## Task objective
Wherever the word "application" appears in a line of the data, that line should be copied.
*** Records
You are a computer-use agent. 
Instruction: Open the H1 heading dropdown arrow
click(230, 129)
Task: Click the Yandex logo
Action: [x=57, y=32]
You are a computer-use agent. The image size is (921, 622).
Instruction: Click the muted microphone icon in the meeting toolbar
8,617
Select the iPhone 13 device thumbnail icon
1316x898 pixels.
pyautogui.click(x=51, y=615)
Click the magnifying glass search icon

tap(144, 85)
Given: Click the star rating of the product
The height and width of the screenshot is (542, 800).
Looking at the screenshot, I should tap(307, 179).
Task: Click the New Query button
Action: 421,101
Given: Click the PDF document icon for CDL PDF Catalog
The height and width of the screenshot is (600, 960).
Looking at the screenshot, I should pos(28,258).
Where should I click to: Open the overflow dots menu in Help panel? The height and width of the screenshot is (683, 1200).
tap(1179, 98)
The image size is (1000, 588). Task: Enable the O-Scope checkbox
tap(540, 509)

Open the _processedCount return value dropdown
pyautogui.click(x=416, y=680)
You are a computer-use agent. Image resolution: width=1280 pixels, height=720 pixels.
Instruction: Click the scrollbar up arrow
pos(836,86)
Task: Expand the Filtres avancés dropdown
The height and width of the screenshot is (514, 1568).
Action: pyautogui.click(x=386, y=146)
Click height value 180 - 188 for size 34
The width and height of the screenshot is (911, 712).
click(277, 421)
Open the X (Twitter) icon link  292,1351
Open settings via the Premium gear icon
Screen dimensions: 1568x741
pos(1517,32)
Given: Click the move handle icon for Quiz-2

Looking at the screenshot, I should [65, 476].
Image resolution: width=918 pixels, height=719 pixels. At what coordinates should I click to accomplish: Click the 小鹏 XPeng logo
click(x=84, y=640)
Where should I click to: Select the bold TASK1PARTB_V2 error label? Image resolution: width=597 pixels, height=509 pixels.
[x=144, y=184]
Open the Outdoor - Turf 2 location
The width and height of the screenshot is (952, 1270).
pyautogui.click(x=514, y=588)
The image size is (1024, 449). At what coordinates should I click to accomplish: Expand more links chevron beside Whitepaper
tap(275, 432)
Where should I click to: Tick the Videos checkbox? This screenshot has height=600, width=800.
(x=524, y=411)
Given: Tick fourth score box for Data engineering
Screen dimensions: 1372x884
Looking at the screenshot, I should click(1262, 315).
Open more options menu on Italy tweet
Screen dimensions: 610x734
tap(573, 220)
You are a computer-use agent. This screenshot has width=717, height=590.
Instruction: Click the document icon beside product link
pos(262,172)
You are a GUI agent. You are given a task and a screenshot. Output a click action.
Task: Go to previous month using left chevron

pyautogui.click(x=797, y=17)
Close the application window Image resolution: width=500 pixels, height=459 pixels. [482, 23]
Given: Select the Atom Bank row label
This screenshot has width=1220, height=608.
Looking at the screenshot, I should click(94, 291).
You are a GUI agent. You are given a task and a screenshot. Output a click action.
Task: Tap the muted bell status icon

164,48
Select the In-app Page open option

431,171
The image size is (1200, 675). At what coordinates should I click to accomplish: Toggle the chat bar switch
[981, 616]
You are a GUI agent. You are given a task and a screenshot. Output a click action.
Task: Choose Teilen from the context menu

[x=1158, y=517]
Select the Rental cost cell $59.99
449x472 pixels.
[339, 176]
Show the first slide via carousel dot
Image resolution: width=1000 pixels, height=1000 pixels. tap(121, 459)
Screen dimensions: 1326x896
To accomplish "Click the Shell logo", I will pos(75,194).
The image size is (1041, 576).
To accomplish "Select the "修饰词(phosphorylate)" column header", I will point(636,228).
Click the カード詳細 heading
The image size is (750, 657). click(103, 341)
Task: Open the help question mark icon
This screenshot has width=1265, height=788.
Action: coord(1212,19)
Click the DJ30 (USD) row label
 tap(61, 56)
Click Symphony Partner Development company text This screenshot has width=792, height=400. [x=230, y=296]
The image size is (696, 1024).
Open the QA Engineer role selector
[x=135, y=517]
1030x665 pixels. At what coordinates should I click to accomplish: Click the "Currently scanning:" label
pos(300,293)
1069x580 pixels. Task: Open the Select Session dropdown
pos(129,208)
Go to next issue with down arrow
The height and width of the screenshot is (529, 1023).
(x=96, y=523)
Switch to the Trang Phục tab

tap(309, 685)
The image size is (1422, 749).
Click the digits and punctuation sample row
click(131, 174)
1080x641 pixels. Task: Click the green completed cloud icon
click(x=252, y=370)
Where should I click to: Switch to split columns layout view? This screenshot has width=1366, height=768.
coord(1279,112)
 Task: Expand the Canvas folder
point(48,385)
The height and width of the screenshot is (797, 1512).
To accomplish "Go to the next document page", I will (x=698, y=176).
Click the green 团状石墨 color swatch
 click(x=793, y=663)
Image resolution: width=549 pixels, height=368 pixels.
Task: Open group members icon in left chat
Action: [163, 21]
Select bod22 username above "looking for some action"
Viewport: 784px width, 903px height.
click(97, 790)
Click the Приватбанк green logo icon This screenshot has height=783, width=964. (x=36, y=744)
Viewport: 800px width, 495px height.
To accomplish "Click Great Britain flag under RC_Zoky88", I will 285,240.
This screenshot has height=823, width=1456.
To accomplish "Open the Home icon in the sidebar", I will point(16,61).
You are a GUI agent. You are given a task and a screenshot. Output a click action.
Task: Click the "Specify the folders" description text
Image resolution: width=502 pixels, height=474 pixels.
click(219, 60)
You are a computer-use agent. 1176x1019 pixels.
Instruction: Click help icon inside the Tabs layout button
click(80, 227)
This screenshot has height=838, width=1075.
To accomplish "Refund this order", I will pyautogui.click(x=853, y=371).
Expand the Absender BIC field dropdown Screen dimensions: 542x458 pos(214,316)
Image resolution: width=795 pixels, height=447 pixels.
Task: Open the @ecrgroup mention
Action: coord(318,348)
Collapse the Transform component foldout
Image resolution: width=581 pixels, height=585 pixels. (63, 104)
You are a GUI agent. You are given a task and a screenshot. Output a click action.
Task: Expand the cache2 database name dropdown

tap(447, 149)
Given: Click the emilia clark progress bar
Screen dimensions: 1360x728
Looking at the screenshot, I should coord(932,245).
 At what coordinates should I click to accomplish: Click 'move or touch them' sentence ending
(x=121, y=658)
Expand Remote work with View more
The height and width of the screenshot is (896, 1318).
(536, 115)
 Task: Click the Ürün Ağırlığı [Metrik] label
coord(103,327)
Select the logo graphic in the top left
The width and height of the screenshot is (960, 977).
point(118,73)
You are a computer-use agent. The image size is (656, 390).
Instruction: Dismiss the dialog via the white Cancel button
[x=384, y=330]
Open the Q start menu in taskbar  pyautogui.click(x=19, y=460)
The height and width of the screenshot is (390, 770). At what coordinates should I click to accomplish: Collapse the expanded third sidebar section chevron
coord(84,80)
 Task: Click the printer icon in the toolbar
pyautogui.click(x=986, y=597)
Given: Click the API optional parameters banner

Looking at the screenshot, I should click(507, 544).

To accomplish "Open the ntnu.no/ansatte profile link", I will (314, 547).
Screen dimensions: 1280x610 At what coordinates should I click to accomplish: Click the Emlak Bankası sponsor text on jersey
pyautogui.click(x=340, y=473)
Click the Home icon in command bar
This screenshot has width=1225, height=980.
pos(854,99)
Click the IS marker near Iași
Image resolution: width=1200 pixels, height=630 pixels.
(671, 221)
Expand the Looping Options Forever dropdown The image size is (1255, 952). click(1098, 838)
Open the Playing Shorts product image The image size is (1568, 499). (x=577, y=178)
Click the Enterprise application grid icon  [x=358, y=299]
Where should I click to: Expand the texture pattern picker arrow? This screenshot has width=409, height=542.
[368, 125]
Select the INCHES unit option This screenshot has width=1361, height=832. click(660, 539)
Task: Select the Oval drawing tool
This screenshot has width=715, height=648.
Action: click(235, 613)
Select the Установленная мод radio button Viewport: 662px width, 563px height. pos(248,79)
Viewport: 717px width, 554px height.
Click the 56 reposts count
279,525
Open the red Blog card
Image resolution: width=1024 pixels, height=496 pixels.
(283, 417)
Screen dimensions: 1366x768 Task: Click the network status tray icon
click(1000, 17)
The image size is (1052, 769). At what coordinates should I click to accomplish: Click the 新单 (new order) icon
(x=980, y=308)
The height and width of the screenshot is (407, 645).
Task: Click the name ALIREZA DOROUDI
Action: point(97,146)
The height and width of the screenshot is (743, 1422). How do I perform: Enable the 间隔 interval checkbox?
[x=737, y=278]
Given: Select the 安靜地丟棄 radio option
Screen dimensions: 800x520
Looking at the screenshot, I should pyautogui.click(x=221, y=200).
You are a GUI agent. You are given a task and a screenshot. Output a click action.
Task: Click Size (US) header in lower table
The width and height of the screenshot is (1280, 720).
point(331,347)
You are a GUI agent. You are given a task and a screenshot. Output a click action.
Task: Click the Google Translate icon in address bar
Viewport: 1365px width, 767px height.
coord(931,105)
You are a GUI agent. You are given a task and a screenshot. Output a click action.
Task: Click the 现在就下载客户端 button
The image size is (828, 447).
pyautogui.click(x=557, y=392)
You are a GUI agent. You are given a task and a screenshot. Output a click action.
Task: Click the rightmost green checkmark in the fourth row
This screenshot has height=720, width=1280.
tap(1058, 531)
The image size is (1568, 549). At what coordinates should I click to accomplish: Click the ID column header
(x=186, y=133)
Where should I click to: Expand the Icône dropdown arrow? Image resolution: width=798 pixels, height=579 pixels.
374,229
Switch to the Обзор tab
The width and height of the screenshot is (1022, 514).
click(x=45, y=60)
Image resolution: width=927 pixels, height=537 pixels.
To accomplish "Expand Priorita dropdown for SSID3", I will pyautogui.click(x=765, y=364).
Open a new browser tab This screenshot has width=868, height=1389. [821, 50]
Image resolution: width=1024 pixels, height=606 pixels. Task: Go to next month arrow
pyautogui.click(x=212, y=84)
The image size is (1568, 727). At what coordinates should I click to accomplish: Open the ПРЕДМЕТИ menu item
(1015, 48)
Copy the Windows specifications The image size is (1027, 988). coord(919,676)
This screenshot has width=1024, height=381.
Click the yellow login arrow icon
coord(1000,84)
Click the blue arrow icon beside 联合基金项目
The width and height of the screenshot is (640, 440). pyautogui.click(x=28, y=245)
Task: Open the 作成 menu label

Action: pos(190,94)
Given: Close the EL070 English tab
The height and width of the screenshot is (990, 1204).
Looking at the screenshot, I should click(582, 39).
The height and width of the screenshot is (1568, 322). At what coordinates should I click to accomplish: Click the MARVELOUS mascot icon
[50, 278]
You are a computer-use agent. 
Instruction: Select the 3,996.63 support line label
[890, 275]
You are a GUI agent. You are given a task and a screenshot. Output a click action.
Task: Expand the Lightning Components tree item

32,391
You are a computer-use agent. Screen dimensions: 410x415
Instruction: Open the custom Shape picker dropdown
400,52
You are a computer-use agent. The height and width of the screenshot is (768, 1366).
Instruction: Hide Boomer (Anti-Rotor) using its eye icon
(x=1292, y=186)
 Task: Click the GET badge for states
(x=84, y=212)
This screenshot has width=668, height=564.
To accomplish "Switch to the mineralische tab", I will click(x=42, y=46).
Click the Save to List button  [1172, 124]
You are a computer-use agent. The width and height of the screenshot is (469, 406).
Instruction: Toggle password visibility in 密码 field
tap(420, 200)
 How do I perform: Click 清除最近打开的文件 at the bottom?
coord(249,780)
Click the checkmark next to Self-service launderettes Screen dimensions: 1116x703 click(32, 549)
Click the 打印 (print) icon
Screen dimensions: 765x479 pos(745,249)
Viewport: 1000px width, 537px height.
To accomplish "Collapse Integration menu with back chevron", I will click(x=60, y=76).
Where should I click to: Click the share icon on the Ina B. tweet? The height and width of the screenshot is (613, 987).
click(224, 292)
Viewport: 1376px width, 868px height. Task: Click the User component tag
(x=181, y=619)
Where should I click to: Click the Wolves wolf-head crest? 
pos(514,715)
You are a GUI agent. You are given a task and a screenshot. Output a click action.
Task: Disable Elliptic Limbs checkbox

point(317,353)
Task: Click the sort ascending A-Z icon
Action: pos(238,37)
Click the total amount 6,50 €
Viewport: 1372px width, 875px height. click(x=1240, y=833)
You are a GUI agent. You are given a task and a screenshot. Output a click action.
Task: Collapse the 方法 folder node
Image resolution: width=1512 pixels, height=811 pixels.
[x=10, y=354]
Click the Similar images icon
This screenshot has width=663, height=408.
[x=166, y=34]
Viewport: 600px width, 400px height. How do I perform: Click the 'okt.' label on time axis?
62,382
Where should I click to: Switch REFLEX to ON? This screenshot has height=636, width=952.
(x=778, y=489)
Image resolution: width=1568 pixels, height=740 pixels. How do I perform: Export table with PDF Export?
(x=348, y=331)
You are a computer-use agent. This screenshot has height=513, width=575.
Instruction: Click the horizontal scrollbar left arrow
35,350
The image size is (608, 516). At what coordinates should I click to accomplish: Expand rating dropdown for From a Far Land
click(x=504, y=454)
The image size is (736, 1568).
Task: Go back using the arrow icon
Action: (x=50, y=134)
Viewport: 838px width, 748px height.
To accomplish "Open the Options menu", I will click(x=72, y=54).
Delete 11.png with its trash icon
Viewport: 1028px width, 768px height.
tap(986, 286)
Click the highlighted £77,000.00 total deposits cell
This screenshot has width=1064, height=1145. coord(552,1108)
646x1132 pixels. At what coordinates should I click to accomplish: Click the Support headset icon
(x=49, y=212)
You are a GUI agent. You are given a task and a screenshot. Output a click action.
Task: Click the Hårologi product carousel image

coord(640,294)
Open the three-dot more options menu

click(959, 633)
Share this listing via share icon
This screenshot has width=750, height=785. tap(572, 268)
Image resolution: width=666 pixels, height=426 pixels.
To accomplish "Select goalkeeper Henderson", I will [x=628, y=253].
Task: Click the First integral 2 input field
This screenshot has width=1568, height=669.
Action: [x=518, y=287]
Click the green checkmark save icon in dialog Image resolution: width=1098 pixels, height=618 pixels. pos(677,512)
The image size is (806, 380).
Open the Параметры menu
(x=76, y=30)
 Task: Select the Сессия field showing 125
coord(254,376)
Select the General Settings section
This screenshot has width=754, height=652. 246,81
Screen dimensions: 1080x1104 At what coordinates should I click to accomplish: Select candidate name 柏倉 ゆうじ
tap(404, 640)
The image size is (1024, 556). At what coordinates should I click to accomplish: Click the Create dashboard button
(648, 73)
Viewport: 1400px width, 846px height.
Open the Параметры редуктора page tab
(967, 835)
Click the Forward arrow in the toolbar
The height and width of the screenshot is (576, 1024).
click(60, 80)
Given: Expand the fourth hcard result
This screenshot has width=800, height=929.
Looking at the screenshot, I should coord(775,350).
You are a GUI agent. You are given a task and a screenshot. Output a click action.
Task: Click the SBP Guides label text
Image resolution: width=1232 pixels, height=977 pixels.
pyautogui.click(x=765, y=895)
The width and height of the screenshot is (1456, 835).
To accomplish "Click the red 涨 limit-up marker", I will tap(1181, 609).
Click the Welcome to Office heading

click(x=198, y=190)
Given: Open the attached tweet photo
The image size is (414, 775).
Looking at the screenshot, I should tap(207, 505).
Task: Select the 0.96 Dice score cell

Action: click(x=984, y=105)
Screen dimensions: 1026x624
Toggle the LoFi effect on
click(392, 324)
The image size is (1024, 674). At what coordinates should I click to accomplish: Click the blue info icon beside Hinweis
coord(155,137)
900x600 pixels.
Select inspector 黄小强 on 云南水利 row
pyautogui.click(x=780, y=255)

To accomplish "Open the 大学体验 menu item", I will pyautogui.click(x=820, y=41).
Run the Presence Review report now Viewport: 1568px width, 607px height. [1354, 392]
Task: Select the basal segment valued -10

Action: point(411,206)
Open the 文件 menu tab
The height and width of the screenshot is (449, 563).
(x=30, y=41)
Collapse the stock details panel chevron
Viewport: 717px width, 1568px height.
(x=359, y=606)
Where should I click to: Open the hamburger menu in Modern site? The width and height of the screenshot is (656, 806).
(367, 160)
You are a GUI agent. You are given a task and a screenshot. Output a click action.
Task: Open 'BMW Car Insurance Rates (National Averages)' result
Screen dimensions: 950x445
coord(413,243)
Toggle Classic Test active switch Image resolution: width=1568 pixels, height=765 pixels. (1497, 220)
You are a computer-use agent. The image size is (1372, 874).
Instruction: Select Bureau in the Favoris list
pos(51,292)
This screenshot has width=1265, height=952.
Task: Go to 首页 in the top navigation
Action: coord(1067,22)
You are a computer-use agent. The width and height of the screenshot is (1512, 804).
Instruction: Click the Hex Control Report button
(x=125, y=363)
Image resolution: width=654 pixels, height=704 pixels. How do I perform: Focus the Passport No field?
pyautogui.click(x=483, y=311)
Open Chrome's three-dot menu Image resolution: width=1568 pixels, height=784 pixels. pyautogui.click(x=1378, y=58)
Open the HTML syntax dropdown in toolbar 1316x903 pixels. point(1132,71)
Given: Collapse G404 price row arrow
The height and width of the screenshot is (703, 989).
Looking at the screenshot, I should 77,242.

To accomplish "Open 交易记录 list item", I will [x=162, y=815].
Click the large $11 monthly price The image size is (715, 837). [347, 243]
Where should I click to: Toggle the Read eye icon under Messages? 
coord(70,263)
******
## Reply
Close the application window Image resolution: width=500 pixels, height=459 pixels. [482, 23]
Click the Enterprise application grid icon  [x=358, y=299]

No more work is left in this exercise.